**Brief**
Copy word for word the part of the router QoS passage that runs from "If you want to map all CPU-generated traffic to a" down to "and copy keywords.".

**Passage to read**
········

You can also use marking to assign traffic to a QoS group within the router. This QoS group is an internal label that does not modify the packet, but it can be used to identify the traffic type when configuring egress queuing on the network port.

You can specify and mark traffic CPU-generated traffic by using these global configuration commands:

cpu traffic qos cos {cos_value | cos [table-map table-map-name ] | dscp [table-ma p table-map-name ] | precedence [table-map table-map-name ]}

You can mark a QoS group by configuring an explicit value or by using the table-map keyword. Table maps list specific traffic attributes and map (or convert) them to another attribute. A table map establishes a to-from relationship for the attribute and defines the change to be made:

  • Marking CoS by using the CoS, or the IP-DSCP, or the IP precedence of IP CPU-packets
  • Marking CoS by using the CoS of non-IP CPU-packets.
  • Marking IP DSCP by using the CoS, or the IP-DSCP, or the IP precedence of the CPU-packet
  • Marking IP precedence by using the CoS, or the IP-DSCP, or the IP precedence of the CPU-packet

You can configure either IP-DSCP or IP precedence marking.

You can also simultaneously configure marking actions to modify CoS, IP-DSCP or IP precedence, and QoS group.

The cpu traffic qos command specifies the traffic to which it applies: all CPU traffic, only CPU IP traffic, or only CPU non-IP traffic. All other traffic retains its QoS markings. This feature does not affect CFM traffic (including Layer 2 IP SLA probes using CFM).

QoS Queuing for CPU-Generated Traffic

You can use the QoS markings established for the CPU-generated traffic by the cpu traffic qos global configuration command as packet identifiers in the class-map of an output policy-map to map CPU traffic to class-queues in the output policy-map on the egress port. You can then use output policy-maps on the egress port to configure queuing and scheduling for traffic leaving the router from that port.

If you want to map all CPU-generated traffic to a single class in the output policy-maps without changing the CoS, IP DSCP, or IP-precedence packet markings, you can use QoS groups for marking CPU-generated traffic.

If you want to map all CPU-generated traffic to classes in the output policy maps based on the CoS without changing the CoS packet markings, you can use the table map:

  • Configure CoS marking by using CoS as the map from value without a table map.
  • Configure CoS marking using CoS as the map from value with a table map, using only the default and copy keywords.

For details about table maps, see the Table Maps.

Using the cpu traffic qos global configuration command with table mapping, you can configure multiple marking and queuing policies to work together or independently. You can queue native VLAN traffic based on the CoS markings configured using the cpu traffic qos global configuration command.

The cpu traffic qos command specifies the traffic to which it applies: all CPU traffic, only CPU-IP traffic, or only CPU non-IP traffic. All other traffic is statically mapped to a CPU-default queue on the egress port. All CFM traffic (including Layer 2 IP SLA probes using CFM) is mapped to classes in the output policy map, and queued based on their CoS value.

Extending QoS for MLPPP

Configuring Class-map for Matching MPLS EXP Bits

Complete the following steps to configure class-map for matching MPLS experimental bits.

Procedure

  Command or Action Purpose
Step 1

enable

Example:


Router> enable

Enables privileged EXEC mode.

········

Text and element-pointing records:
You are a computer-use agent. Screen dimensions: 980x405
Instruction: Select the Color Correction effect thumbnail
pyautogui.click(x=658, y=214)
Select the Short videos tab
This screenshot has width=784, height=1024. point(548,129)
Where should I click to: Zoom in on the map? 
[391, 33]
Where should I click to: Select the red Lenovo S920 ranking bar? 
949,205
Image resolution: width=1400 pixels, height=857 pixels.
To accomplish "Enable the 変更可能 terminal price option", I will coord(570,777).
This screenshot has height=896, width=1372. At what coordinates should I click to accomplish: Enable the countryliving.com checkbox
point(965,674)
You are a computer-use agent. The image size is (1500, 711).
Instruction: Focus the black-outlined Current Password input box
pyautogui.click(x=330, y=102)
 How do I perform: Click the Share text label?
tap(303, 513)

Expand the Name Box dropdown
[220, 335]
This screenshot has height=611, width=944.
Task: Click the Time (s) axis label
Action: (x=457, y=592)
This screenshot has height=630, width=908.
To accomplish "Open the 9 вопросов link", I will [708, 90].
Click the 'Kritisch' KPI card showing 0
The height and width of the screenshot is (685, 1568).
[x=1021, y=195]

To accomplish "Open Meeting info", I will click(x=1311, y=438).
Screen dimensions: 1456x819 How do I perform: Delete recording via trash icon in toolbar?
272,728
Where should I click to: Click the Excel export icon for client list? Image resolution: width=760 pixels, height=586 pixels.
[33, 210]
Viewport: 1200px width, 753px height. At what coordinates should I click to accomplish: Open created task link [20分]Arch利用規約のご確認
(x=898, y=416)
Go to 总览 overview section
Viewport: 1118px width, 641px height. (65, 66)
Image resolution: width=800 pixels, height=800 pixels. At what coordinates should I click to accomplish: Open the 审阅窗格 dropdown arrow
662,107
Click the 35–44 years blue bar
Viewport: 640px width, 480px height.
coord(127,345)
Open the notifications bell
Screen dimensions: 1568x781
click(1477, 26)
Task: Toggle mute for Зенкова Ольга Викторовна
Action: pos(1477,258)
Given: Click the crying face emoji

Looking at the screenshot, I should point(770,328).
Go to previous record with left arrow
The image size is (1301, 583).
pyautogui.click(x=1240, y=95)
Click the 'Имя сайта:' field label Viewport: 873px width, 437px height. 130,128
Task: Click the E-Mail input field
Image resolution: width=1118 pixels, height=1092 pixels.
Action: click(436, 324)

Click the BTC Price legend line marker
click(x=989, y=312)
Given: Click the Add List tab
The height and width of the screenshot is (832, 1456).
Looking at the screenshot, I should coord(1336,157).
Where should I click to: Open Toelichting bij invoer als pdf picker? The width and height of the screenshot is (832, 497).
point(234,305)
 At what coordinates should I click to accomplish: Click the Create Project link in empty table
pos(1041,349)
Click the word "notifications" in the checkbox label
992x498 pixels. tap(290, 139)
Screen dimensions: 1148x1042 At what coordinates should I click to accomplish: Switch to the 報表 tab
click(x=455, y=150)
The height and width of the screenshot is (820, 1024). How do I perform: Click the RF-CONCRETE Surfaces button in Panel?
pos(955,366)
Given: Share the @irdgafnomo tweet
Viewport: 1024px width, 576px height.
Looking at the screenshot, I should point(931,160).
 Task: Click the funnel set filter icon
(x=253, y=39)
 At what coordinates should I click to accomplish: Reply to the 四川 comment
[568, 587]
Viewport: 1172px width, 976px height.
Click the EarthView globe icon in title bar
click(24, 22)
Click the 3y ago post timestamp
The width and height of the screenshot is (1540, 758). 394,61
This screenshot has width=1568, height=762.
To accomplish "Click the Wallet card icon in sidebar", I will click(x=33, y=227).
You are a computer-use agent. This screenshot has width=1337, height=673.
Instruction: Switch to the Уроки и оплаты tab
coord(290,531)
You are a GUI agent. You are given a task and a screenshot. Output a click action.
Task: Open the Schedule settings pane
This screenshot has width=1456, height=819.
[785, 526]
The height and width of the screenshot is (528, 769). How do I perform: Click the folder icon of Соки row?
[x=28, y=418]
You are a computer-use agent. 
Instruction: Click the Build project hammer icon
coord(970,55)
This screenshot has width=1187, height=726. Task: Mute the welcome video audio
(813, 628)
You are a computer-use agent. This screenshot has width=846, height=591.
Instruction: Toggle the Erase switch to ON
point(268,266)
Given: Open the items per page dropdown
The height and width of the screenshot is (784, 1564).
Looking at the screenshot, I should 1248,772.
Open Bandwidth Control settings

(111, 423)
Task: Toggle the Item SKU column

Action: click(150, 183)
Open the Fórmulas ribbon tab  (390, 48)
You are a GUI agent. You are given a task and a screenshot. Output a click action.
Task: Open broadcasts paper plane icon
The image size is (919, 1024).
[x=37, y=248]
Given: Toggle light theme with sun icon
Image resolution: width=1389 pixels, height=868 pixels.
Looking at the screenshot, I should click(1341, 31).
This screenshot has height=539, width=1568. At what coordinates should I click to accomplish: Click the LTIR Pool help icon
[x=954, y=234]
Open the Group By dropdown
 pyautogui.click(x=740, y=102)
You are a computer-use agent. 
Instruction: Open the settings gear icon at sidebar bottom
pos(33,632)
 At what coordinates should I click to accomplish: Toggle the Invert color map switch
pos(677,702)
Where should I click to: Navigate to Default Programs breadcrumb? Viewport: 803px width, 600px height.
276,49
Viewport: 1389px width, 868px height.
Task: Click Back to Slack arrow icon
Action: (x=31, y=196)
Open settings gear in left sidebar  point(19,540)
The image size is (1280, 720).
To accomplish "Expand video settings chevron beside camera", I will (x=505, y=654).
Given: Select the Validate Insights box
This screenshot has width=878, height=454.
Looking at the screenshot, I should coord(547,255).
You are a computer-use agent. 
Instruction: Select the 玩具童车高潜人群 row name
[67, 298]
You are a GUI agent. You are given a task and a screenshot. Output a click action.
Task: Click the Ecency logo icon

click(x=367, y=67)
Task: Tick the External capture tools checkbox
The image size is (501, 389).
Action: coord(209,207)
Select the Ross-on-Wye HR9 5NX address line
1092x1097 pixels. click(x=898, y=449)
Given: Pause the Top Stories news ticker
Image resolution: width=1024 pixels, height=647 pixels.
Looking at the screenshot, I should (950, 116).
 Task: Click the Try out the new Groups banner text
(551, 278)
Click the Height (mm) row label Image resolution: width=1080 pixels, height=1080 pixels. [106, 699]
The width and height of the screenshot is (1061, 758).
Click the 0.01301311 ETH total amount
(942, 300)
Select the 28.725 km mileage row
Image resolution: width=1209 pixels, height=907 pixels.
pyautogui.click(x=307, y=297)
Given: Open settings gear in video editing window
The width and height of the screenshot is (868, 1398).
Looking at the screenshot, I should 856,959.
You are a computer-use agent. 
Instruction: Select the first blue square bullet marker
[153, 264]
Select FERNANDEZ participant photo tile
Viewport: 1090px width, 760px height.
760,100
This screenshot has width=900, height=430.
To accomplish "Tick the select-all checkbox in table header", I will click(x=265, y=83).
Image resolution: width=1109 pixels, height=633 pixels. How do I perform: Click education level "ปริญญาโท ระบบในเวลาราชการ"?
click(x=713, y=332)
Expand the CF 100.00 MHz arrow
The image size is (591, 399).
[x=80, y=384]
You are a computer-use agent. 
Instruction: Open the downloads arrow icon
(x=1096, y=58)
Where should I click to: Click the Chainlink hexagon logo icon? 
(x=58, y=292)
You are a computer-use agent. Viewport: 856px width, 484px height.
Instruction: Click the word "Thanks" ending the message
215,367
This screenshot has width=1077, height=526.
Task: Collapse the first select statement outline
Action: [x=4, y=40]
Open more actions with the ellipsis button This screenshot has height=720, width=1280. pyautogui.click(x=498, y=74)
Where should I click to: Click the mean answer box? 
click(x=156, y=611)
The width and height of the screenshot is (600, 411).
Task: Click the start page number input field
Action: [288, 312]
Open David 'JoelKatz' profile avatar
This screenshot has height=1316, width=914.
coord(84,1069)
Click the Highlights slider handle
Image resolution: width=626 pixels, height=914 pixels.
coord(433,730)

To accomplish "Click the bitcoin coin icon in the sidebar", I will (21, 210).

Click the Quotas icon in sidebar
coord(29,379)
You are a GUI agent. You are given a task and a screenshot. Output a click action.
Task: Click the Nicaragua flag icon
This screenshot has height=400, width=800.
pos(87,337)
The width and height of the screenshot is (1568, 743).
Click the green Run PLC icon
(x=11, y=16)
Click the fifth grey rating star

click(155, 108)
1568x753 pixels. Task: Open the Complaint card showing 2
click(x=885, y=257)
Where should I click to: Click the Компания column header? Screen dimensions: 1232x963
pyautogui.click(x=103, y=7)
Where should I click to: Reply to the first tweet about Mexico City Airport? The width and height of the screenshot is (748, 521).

········

**The reply**
If you want to map all CPU-generated traffic to a single class in the output policy-maps without changing the CoS, IP DSCP, or IP-precedence packet markings, you can use QoS groups for marking CPU-generated traffic.

If you want to map all CPU-generated traffic to classes in the output policy maps based on the CoS without changing the CoS packet markings, you can use the table map:

  • Configure CoS marking by using CoS as the map from value without a table map.
  • Configure CoS marking using CoS as the map from value with a table map, using only the default and copy keywords.